Worst of all, she heard the approach of the mightiest of Voggoth’s weapons. Or more specifically, she felt it. The mountain peak trembled, small rocks cascaded away.
The Leviathan stood a thousand feet tall on two appendages describable only as legs. The main body appeared slug-like but facing upwards and held in place by bands of thick tendons. Wisps of protective mist slipped away as it rose from and left behind the valley, carefully moving through the tight confines of the pass.
Simms stayed on her belly and slithered backward down the slope toward more protective cover. The Leviathan passed her position for the heart of the battle.
She wiped sweat from her forehead and radioed, “Hawkeye to Command, do you copy?”
“We copy, Hawkeye, what do you see?”
“They’re still coming, sir,”
General Fink listened to Simms’ report.
“It’s a-it’s a Leviathan. Battle group Center has deployed their Leviathan.”
Fink tried to calm the shake from Simms’ voice, “It’s okay, Cassy. That’s what we wanted, to draw it out. Good job.”
“Copy that, Command. Good luck. Hawkeye out.”
Fink returned the transmitter to the technician who sat at a folding table inside a timber-built barn that served as an ad hoc command center on the south side of Wetmore.
The General walked between shuffling soldiers and climbed to the loft on a creaking wooden ladder.
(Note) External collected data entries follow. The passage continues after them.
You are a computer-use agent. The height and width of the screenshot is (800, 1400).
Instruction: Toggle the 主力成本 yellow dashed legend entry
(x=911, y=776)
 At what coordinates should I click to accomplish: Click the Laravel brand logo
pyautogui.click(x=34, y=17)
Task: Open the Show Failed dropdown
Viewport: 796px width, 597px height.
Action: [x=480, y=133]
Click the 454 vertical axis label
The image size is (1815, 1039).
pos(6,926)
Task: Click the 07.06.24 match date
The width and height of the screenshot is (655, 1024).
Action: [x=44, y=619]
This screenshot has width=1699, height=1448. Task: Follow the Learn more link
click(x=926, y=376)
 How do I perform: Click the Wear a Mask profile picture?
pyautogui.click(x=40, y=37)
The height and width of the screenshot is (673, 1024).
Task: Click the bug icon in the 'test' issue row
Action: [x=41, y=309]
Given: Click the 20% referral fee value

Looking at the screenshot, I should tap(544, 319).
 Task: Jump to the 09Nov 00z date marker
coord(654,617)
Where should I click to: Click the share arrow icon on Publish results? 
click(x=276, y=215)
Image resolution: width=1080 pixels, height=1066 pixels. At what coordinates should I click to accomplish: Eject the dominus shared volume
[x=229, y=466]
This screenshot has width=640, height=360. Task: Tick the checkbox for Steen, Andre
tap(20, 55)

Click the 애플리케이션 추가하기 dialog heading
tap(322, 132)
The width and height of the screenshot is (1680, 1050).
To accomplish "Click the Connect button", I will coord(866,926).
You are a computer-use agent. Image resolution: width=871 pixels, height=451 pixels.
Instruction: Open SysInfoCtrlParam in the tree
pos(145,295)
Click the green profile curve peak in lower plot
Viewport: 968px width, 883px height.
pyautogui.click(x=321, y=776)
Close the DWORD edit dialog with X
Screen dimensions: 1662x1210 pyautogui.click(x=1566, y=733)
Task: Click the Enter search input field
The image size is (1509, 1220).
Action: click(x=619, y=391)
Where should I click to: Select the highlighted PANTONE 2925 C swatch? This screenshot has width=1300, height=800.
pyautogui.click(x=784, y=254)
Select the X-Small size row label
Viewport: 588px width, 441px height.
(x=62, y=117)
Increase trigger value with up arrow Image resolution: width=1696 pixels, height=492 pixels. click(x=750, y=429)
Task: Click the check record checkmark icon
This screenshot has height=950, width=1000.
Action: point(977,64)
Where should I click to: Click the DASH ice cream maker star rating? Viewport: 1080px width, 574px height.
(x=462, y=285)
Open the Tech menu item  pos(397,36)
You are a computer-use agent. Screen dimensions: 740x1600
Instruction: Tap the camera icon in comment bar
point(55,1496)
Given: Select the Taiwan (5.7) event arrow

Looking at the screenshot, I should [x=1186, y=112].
Trevor Stone stood up there dressed in simple green BDU pants, a black top, and a baseball cap jammed over shoulder-length hair. The Emperor had cast away the ornate trappings of his position much in the same way he had cast away the bulk of the bureaucracy after his return to power. Things had simplified on that day ten months ago. After much blood, that is.
Stone’s eyes fixed tight to the lenses of powerful field glasses as he stared out the hayloft door. From there he saw the flashes and blasts of battle raging two miles away.